The Tokugawa shogunate reasoned, and with cause, that they would fare no better than the Chinese were they to fall under foreign influence. Tell your people, the shogun instructed McDonald, to stay away. But, as Peter Wiley writes in Yankees in the Land of the Gods, their warning did no good, flying as it did in the face of Manifest Destiny and America’s expansion into a tricoastal power, one that would soon spread over the globe.

The United States had been an economic force in the Atlantic for half a century. The newly won lands of the Southwest and California gave it a window on the Pacific at just about the time McDonald returned to New York. Three rival American steamship companies, all of whose directors Matthew Perry advised, established Manhattan-to-San Francisco routes by way of Cape Horn, and soon all Asia lay within their reach. But Japan’s refusal to welcome the newcomers rankled; one American official wrote, “I am sure that the Japanese policy of seclusion is not according to Cod’s plan of bringing the nations of the earth to a knowledge of His truth,” thus granting efforts to penetrate the silk curtain the legitimacy of a new crusade.

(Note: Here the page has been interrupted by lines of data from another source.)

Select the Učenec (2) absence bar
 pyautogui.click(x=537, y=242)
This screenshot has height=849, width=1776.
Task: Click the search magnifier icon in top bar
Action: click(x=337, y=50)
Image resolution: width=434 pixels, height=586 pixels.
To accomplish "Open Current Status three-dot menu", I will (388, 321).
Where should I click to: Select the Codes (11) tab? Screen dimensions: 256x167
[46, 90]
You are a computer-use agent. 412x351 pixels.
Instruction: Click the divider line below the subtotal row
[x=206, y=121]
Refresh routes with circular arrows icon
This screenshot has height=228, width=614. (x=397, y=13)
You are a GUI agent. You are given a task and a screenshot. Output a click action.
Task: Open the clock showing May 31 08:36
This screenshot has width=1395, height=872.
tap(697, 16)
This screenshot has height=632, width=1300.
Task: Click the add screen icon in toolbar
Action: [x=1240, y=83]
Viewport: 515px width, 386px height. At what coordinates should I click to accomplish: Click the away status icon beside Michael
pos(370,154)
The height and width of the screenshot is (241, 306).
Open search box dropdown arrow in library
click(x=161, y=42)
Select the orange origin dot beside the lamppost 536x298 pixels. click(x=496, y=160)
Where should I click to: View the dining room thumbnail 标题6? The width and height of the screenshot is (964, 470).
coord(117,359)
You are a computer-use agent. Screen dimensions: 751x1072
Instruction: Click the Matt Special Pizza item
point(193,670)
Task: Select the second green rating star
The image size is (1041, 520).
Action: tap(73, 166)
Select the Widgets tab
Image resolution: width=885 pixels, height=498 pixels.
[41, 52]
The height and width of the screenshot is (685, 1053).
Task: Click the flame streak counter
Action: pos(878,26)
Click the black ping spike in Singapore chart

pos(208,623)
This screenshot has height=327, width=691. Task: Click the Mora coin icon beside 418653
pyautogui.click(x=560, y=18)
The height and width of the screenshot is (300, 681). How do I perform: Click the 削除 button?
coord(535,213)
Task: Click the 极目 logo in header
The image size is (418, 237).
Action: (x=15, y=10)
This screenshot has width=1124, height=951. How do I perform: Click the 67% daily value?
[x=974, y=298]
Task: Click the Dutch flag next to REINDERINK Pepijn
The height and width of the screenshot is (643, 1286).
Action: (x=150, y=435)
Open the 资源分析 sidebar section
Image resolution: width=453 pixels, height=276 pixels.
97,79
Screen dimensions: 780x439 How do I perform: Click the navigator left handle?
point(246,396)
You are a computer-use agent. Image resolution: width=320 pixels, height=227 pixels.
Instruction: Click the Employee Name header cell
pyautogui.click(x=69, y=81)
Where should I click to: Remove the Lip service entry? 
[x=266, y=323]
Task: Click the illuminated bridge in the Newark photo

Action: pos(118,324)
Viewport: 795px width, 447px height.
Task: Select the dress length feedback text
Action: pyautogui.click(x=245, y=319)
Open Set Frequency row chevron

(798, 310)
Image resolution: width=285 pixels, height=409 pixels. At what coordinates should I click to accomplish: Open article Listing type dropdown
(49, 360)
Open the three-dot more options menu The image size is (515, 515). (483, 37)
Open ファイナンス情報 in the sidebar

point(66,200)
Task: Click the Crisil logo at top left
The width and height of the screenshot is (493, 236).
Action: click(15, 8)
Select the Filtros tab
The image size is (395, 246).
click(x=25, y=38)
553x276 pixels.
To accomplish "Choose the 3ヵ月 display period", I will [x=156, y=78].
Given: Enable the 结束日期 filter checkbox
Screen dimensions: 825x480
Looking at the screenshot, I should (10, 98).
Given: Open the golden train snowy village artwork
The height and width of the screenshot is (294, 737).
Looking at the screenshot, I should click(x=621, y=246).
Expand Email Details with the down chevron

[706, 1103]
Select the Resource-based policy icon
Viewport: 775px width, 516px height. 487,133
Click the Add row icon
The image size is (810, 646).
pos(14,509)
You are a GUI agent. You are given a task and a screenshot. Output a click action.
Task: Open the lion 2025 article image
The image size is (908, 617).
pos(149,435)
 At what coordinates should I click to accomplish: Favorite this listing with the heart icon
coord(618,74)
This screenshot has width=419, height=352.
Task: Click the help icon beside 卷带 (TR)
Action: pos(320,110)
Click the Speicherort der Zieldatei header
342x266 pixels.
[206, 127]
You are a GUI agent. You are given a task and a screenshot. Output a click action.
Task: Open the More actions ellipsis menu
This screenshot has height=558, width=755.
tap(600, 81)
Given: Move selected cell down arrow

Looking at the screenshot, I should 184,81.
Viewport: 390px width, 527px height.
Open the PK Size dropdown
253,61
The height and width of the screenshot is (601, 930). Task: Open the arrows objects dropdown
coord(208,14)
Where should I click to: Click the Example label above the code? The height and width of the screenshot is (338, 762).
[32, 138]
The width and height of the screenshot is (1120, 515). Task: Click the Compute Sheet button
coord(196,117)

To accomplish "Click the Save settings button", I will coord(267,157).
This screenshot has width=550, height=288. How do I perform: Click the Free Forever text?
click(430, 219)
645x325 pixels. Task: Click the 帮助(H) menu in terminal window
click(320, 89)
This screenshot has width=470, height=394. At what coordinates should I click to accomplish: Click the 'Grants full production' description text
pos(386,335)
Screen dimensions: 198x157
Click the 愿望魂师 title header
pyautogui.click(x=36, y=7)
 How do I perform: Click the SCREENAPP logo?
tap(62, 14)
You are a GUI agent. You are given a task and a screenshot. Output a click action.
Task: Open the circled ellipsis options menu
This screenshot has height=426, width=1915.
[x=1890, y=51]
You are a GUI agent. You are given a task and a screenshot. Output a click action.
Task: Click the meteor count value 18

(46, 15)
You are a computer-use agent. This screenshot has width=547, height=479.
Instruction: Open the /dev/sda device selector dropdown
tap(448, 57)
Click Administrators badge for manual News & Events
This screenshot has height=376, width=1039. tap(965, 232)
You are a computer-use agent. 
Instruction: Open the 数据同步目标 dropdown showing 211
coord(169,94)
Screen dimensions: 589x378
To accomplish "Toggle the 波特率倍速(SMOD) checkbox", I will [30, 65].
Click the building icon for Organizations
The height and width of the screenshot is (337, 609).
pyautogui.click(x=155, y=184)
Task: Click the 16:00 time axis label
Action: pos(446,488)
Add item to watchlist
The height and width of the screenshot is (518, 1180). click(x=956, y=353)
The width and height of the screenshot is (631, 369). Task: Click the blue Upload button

Matthew Perry, newly promoted to the rank of commodore, was primed for the adventure. On the seventh of July 1853, he led an American squadron of four warships carrying 61 cannon and almost a thousand men into Tokyo Bay, trained his guns on the Japanese harbor fortresses, and demanded anchorage. Asked the purpose of his mission. Perry replied that his crew was undertaking a survey of the Japanese islands. When told that such an incursion was forbidden under Japanese mandate, Perry sniffed that it was perfectly legal under American law.

The relatively simple chain of events leading up to Perry’s first encounter with the Tokugawa occupy slightly more than half of Peter Wiley’s study, for, borrowing a page from Simon Schama and other recent adherents to annaliste methods of history, Wiley loads his narrative with all manner of suggestive detail. His text is full of arcana on maritime discovery, shipping routes from Hong Kong to points east, Japanese court conventions, international struggles for fishing rights, and the like; these oddments are uniformly interesting, for Wiley, a practiced journalist, knows how to tell a good story well. Still, they are not strictly necessary, and they sometimes burden an already long text.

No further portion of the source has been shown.